I have seen the work you do when no one else seems to care. You give a voice to the people that have long been lost. Ancient stories and artifacts that others want to study, you placed back with their owners. You know our people are not just an artifact and a thing to be studied. You have stressed and fought an uphill battle with museums and peoples that see us as just another number. You fight for the children in our school so they have a voice. You fight for them to have books in our language. You work even when your work should be done.

I have seen you make dolls that represent the way our people dressed. Now these little girls can have something we didn’t as we were growing up. We only had one representation in the commercial world, Pocahontas. We all didn’t hail from this character that Disney romanticized. There was never a doll that wore yucca skirts, rabbit skins, and basket hats. You took that time to make sure the representation for our people is there. For our daughters and our daughters’ daughters.

The books you have written to bridge the gap so others can hope to understand we are not just myth. We did exist and we exist still. I still remember your uncle saying, “They give us numbers instead of learning our names. The only other government that did that was the Nazis.
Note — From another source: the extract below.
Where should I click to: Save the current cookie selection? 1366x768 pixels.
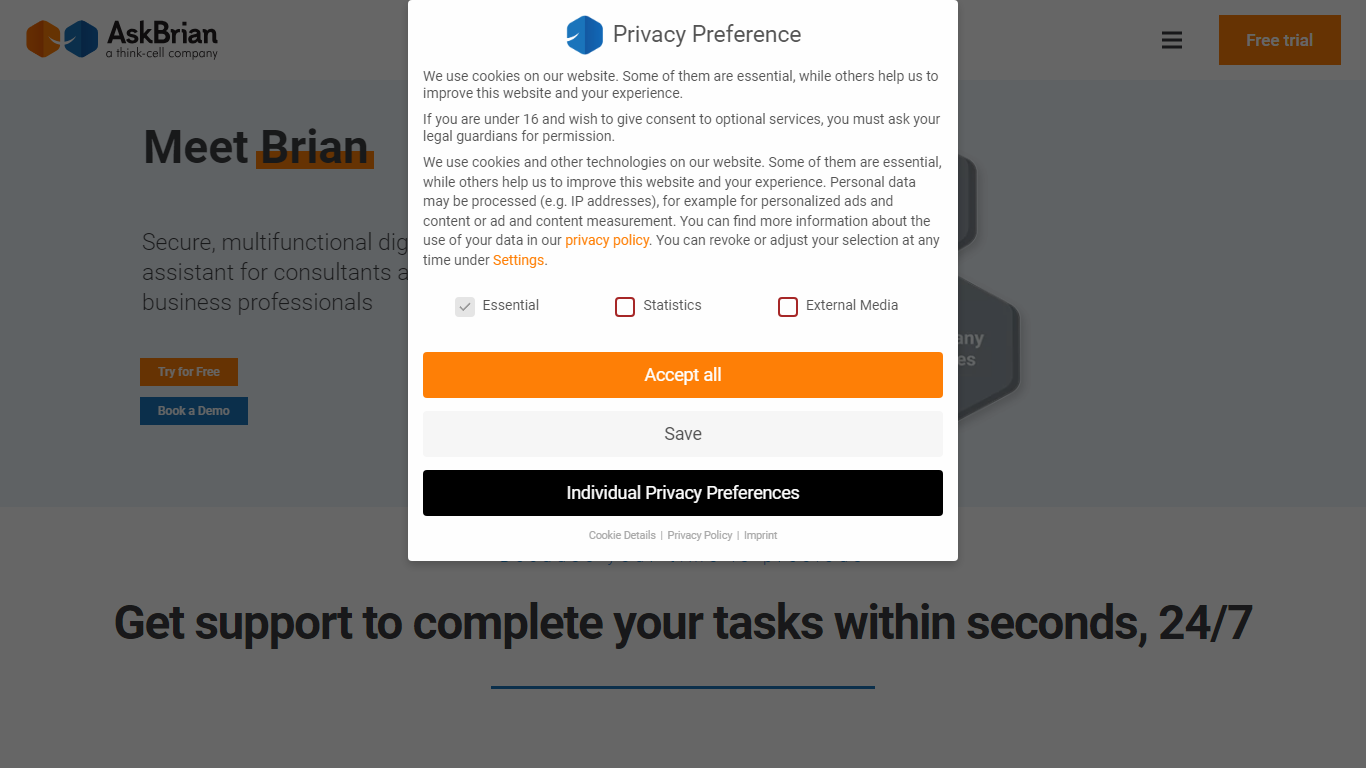pyautogui.click(x=683, y=434)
We are just a number to them.” The anger and acceptance on your face at the words was powerful like watching the lightning hit the ocean. Yet it didn’t bring you down, it made you hungry. It made you hungry to right wrongs and to push those boundaries. You want more for our future generations.

You are my hero because even after those hours making sure none of our ancestors’ graves are disturbed, you create women’s circle, basket weaving circle, and gathering days. You aren’t just hungry for change for our people; you are hungry for the life and traditions of our people to live on. How many times have I called you to say I’m hurting or I am having a hard time? You always listen, you always guide. How many times have other come to you for healing? Whether it is an ear they need or a shoulder? I know you would do it all again. How many times did people talk and you didn’t judge? You think and you accept. Even the peoples close to us haven’t always accepted your teachings and your voice. Yet, your heart stays calm and your voice continues to be steady. You know what the goal is and it is forever in your sight even if the goal stretches larger. “It’s not a race.” You would say. “Sometimes things develop the way they need to and not always how we hope, like the baskets we weave. They know what they want to do.”

You are my hero in the way that you have always challenged me, making me want to be better and do better. When I was making baskets quickly and never slowing down, you gave me harder material to manipulate. “It’s time for a challenge.” You said. Then you handed me some sumac and taught me how whittle it to make it pliable to weave around my baskets. “Even if it breaks, you can still use the pieces. It’s an obstacle and you can overcome it.” Our talks have long stuck with me and will continue to. Our endless basket euphemisms have kept me going on the darkest of days.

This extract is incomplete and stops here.